Detective Cain, meanwhile, squatted down in front of me—damn, he was in fine shape for a man over forty—and he looked up at me, eyes so very blue and earnest. “I’m sorry, Kn-Flynn. It is Flynn right?”

“Yeah. Flynn.” My words came out weird, stilted and dead somehow, like maybe Charles was the one speaking. Charles, who was instead lying on the floor in a puddle of his own blood.

“I’m sorry, Flynn, but could you tell me about the—about Mr. Mailloux?”

Of course. The maid hadn’t stopped crying, he’d said. Still, there was the butler, who doubtless knew more than I did.

But I knew things as well, and if the cops cared to do their jobs, they would want to talk to everyone, to make sure they saw not just one biased side, but the whole picture.

But how the hell did I explain things to them without outing the existence of vampires? Humans had reacted badly enough to their own people performing magic. Only a year or so before, some cult had been uncovered who had been trying to kill a whole group of magic users, just based on their specialty. The human race was not ready to deal with the reality of vampires.

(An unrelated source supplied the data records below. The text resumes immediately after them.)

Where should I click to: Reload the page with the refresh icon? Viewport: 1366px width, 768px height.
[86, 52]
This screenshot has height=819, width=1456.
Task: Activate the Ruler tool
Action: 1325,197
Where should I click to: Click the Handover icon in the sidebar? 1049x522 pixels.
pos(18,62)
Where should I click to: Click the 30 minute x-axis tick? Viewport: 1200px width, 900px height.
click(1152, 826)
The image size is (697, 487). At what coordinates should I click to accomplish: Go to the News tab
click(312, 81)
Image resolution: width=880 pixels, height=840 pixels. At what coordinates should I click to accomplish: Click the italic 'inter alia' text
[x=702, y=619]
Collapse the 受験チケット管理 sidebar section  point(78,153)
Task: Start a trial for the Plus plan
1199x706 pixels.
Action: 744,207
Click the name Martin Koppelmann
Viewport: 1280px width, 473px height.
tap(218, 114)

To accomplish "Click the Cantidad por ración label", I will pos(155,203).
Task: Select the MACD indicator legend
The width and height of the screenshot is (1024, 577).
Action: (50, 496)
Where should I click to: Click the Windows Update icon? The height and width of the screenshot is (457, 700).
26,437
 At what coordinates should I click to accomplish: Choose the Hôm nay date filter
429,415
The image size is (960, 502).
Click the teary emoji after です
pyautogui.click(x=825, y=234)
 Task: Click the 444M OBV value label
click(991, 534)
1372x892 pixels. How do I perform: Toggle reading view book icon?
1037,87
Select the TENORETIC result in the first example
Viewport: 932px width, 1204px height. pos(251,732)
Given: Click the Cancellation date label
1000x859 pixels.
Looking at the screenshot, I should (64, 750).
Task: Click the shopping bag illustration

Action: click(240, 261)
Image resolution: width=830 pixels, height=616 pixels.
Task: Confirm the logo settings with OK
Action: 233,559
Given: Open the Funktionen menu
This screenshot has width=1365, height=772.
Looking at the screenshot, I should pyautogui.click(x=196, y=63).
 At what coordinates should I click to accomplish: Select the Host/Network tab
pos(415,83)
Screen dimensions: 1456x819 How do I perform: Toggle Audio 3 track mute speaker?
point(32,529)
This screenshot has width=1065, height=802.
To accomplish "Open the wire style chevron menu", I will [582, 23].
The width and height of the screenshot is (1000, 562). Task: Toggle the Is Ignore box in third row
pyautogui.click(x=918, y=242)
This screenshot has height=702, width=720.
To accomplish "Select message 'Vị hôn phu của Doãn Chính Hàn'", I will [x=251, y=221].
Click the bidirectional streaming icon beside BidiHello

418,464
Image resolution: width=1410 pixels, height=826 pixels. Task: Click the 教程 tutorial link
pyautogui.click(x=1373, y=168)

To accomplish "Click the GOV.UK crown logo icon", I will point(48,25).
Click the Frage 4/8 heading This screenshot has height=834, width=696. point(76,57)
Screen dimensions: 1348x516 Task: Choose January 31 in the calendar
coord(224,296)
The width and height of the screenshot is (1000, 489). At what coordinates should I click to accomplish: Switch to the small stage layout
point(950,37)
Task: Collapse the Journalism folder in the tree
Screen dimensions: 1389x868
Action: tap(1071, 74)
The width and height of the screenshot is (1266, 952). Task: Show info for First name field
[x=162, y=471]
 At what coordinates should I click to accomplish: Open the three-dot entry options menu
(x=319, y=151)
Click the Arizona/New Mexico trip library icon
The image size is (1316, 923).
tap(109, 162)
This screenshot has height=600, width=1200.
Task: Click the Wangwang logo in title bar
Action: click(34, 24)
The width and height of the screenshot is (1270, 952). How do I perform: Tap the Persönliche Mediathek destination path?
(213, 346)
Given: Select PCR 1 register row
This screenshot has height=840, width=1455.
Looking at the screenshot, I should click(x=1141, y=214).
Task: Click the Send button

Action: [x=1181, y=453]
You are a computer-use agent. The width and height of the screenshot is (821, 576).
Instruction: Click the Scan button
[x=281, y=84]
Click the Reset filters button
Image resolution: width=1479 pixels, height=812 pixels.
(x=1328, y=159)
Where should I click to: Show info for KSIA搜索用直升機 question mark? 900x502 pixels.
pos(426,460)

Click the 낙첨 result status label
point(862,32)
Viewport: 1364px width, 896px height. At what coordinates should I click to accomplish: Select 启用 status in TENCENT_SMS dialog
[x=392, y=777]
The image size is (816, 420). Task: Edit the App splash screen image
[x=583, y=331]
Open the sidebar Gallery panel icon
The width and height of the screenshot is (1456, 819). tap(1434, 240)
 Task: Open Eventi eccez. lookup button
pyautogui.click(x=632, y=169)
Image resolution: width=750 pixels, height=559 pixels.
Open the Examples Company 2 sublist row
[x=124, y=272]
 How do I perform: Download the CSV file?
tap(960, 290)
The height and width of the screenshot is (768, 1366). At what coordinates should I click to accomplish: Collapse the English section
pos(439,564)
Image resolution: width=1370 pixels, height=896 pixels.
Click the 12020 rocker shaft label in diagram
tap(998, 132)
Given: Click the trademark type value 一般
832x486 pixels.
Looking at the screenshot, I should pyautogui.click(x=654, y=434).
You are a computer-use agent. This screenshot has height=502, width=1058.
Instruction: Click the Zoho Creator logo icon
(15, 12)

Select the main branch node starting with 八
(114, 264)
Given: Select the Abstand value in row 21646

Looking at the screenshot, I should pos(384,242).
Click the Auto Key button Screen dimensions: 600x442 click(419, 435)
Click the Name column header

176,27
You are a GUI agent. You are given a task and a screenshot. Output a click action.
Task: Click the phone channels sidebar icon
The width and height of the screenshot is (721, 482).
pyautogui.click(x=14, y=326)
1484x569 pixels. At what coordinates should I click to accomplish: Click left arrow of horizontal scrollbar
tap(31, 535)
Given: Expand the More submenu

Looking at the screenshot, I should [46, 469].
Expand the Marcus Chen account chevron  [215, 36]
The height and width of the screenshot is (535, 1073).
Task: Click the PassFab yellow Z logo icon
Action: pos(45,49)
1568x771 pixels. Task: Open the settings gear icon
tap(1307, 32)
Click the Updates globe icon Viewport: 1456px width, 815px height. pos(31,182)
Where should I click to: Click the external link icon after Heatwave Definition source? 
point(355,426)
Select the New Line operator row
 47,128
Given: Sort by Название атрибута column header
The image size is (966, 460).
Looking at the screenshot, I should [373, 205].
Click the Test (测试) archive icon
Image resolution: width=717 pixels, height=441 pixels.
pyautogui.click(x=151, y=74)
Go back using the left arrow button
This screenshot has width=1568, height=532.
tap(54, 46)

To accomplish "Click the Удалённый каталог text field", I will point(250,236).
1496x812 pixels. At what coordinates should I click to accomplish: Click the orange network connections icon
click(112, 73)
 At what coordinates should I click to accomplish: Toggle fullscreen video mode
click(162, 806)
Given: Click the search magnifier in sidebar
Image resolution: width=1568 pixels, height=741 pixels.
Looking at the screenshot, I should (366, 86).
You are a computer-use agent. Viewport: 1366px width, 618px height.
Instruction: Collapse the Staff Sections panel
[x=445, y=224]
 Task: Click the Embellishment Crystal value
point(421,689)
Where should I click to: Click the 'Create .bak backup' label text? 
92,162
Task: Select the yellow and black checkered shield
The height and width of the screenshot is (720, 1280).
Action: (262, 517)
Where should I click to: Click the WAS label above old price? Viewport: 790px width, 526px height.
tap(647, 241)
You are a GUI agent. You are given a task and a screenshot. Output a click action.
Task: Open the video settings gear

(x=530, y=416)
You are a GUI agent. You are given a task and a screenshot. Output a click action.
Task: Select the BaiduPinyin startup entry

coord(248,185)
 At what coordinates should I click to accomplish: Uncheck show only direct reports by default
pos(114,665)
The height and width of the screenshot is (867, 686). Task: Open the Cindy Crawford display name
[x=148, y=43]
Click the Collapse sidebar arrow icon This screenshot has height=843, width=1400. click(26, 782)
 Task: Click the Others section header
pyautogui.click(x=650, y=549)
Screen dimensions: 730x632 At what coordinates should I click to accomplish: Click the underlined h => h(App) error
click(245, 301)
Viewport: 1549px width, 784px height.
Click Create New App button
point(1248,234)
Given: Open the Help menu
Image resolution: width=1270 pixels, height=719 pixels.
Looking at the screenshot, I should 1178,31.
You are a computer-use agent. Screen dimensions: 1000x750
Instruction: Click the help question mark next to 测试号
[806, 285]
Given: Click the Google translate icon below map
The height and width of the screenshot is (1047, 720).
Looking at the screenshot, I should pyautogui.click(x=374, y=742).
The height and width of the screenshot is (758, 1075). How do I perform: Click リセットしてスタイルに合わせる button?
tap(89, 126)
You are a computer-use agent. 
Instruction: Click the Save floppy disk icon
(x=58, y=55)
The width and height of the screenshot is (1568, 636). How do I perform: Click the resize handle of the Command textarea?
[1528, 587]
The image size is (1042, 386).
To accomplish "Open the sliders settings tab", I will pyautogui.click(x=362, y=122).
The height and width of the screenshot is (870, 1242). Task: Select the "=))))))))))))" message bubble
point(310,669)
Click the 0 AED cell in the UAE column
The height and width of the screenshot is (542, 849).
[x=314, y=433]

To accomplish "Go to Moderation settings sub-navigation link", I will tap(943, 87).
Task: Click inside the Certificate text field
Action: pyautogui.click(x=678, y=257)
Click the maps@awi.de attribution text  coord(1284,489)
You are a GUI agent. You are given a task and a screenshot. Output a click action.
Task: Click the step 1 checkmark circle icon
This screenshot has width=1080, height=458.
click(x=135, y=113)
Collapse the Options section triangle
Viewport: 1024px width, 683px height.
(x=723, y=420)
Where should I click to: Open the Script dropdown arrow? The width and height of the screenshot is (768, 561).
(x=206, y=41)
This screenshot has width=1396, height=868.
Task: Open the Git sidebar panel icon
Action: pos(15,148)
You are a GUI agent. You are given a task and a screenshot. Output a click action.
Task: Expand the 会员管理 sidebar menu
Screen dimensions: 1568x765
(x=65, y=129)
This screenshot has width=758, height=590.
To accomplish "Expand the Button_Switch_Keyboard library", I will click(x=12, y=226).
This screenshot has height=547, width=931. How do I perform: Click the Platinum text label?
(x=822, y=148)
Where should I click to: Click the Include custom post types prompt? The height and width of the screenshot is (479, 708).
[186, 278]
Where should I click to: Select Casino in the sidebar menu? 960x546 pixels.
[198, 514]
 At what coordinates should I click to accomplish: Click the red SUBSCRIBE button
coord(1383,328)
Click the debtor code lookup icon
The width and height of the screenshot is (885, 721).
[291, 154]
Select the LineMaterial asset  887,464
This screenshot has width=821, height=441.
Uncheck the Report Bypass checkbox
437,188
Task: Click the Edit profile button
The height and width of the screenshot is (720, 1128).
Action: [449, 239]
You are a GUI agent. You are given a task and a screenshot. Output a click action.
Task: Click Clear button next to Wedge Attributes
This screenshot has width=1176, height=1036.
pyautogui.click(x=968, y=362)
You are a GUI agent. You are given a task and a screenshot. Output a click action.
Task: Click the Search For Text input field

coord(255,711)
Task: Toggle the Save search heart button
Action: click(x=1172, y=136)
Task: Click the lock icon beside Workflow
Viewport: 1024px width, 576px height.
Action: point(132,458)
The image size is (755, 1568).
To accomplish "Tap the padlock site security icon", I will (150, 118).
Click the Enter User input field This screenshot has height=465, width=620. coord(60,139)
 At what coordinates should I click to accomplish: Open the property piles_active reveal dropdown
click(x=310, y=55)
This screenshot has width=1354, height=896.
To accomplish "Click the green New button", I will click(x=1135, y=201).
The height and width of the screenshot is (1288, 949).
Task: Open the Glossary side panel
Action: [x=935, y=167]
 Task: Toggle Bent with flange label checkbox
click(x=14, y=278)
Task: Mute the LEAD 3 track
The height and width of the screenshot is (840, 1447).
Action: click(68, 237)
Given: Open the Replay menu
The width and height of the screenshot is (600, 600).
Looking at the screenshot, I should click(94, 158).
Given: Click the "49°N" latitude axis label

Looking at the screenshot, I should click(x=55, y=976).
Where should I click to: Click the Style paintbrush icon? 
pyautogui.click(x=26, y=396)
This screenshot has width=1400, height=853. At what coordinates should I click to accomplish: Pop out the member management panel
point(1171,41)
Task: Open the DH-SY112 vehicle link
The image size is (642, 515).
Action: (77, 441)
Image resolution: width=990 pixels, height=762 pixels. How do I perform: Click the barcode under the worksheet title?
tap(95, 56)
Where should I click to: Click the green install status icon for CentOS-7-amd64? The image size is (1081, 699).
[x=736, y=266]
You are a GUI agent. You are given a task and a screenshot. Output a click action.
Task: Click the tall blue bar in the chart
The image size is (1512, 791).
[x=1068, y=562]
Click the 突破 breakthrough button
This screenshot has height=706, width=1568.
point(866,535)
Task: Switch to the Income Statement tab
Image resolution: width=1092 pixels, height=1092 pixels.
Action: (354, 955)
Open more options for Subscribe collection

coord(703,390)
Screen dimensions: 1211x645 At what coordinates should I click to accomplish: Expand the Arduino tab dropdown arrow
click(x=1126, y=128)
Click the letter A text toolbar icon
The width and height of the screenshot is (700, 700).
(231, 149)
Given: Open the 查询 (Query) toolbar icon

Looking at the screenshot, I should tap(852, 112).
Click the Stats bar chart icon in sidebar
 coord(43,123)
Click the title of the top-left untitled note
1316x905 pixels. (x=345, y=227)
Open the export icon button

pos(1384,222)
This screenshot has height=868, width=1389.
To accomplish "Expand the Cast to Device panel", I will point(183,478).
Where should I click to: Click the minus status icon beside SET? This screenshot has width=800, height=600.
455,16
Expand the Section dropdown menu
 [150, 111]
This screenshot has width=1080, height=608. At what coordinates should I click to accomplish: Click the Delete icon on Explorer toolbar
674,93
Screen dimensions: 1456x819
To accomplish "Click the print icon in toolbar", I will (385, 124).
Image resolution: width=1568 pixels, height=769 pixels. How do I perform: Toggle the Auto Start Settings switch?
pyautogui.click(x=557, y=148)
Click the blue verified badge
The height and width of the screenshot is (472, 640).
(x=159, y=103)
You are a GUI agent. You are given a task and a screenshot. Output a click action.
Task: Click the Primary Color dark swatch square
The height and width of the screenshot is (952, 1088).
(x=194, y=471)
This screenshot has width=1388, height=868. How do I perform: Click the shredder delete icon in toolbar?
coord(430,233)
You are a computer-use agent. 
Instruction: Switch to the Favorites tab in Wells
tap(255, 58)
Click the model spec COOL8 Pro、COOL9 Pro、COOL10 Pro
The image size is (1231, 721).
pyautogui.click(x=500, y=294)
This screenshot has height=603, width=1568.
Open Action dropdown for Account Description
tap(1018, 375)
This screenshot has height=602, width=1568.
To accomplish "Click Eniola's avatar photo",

“I guess it’s, um, some kind of rich asshole thing,” I started, tentative, but warmed to the story as it came out making sense. “Charles and my mother were in competition. Always trying to buy the same pieces of art, hire the same popular landscaper, just...out rich-douchebag each other? But I think they were also kind of friends. They had a lot in common, obviously. Always at the same parties. Always giving out friendly insults that really meant the other had outdone them and they were jealous.”

The truth was that they had both wanted to be senator of Los Angeles, but Mother had been the one chosen. She was older, and richer, and more powerful than him in every way. She had even lived in Avalon longer—she’d been there since the town’s founding in the seventeen hundreds. Funnily enough, though Charles had looked like he was in his seventies, he’d been closer to six hundred, and Mother...well, no one truly knew how old she was, but she was definitely older than him.